И все же главным побудительным толчком к их проведению стало поражение России в Крымской войне 1853–1856 гг.
Всевластие чиновника
За сто лет после административной реформы Петра I в России сложился и укрепился бюрократический строй. Государственная власть осуществлялась через чиновников, каждый из которых был подконтролен своему начальнику, в конечном счете – царю. Постепенно и незаметно бюрократы – чиновники различных ведомств – стали не просто управленческим аппаратом государя, но – попутно – отстаивали и свои собственные интересы. Они уже пренебрегали сутью дела ради его формы, а чаще – ради корысти.
Недаром в русском народе ходили пословицы «Законы святы, да законники супостаты», «Не бойся закона, бойся законника», «Не вяжись с казною – не пойдешь с сумою», «Кто законы пишет, тот их и ломает», «Закон что дышло: куда повернул, туда и вышло». И все это знали. Знал и государь.

Извлечённые записи:
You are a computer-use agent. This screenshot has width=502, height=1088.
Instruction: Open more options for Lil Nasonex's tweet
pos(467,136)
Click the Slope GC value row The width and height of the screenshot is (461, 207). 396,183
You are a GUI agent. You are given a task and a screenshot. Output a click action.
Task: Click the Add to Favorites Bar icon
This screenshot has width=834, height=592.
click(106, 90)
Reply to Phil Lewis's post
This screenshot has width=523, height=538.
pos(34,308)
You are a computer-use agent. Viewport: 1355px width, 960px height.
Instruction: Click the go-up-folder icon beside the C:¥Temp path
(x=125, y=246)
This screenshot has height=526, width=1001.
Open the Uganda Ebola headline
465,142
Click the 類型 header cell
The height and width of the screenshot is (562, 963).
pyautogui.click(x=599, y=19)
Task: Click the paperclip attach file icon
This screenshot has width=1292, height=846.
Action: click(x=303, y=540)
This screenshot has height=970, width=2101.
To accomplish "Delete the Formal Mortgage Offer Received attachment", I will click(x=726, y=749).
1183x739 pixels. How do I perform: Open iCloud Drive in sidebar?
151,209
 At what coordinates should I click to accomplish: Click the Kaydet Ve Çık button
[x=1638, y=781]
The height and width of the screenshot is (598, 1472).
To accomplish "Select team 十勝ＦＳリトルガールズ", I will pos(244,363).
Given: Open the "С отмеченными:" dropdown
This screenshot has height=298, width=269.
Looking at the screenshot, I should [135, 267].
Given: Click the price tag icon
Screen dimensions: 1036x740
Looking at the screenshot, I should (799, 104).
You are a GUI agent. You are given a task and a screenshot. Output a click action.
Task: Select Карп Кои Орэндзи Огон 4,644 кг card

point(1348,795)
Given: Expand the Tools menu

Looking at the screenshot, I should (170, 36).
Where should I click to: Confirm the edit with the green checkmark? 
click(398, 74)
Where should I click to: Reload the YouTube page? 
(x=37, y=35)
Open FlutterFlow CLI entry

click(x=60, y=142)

Требования:
**a.** За какой срок после административной реформы Петра I в России, согласно тексту о всевластии чиновника, сложился и укрепился бюрократический строй?
**b.** Допишите текст о всевластии чиновников в России, продолжив его после последнего предложения.

Результаты:
**a.** За сто лет.

**b.**
В 1830 г. в Государственном совете обсуждали вопрос о наказании чиновников за упущения по службе. Совет высказался против замены денежных штрафов арестами, но император Николай Павлович с этим мнением не согласился, указав, что «взыскивать пеню есть только побуждать их к несправедливому любостяжанию, ибо, у кого нет почти, чем жить, с того взыскивать нечего… Пеня денежная есть вещь не только невозможная, но, смело сказать можно, пагубная, есть побуждение ко взяткам и другим злоупотреблениям; воздухом жить нельзя, а у того, кто 150 рублей получает в год, имеет жену и детей, вычесть треть жалованья есть вещь несбыточная и противная здравому рассудку». Действительно, арест оказывался для чиновника наказанием более жестоким по форме, но более мягким по сути.
Николай Павлович искренно любил армию и столь же искренно полагал, что армейский порядок есть наилучший способ устроения всей жизни вообще. Он любил военную форму и сам определял цвет обшлагов, расположение шитья, пуговиц и кантов по воротнику, обшлагам и карманам как у военных чинов, так и у государственных служащих.
Происходила военизация государственного аппарата. Даже на должность обер-прокурора Святейшего Синода, ведавшего делами Русской церкви, император предпочитал ставить военных. Так, почти двадцать лет, с 1836 по 1855 г., обер-прокурором был полковник, затем генерал-майор Н.А. Протасов. К концу николаевского царствования из 53 губерний России во главе 41 губернии стояли военные губернаторы. «Я смотрю на человеческую жизнь только как на службу, – говорил Николай Павлович, – так как каждый служит».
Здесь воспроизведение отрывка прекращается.